Dans son message aux familles sur Pronote, la proviseure de la cité scolaire annonce par ailleurs une réunion d’information jeudi 30 avril, à 17 h 45, dans la salle Sémaphore, en présence du Centre de lutte antituberculeux (Clat) de l’Indre.
Une maladie à longue incubation
Maladie contagieuse provoquée par le bacille de Koch, la tuberculose se transmet par voie aérienne (toux, éternuements…) « lors de contacts étroits et prolongés », précisent les autorités sanitaires.

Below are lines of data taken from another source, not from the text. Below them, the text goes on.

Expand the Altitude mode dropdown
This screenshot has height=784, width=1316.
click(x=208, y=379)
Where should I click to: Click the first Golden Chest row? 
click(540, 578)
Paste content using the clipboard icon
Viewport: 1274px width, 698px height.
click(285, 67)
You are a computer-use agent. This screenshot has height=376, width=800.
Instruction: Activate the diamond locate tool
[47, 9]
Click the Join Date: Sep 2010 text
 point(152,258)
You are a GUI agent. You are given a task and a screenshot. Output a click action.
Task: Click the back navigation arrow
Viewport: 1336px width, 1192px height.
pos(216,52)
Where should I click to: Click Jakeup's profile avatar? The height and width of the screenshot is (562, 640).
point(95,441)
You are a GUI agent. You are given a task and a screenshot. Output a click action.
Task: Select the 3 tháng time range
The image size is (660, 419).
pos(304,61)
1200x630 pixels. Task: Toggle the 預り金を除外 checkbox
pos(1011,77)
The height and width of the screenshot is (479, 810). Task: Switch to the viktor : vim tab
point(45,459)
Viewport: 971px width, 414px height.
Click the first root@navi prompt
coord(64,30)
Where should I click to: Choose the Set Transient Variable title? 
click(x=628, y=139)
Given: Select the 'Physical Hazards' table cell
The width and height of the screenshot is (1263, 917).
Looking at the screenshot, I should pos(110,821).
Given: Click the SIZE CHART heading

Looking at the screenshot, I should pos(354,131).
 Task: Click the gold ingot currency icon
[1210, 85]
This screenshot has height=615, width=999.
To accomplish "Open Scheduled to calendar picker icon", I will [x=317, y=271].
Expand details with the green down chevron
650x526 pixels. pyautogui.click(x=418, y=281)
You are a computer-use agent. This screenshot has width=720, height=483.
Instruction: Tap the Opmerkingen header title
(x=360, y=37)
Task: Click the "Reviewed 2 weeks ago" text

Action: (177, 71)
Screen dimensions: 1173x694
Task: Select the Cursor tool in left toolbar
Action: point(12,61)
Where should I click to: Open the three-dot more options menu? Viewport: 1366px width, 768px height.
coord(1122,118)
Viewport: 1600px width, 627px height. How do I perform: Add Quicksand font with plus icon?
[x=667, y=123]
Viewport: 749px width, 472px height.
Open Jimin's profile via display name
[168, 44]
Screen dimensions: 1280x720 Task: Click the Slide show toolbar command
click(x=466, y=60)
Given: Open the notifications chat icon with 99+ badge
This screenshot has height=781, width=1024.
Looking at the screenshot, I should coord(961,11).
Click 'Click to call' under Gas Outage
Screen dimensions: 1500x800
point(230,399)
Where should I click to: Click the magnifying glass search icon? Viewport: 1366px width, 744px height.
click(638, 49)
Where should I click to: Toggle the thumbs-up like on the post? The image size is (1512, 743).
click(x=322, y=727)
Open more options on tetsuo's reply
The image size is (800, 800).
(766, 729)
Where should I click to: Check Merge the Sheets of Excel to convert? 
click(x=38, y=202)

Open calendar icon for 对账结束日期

Elle est une maladie à long délai d’incubation, et se manifeste par « la persistance de certains symptômes pulmonaires (toux, difficultés ou douleurs respiratoires, crachats) ou généraux (fièvre, sueurs nocturnes, amaigrissement anormal) ». Pour la traiter, un traitement antibiotique doit être prescrit.
Depuis 2007, la vaccination (vaccin BCG) contre la tuberculose n’est plus obligatoire, mais reste fortement recommandée. Ces dix dernières années, le taux d’incidence de la maladie a constamment baissé dans l’Indre. En 2023, le département n’avait ainsi connu que 3,7 cas pour 100.000 habitants. La même année, la région Centre avait comptabilisé 171 cas, soit 6,6 cas pour 100.000 habitants, selon les données de Santé publique France.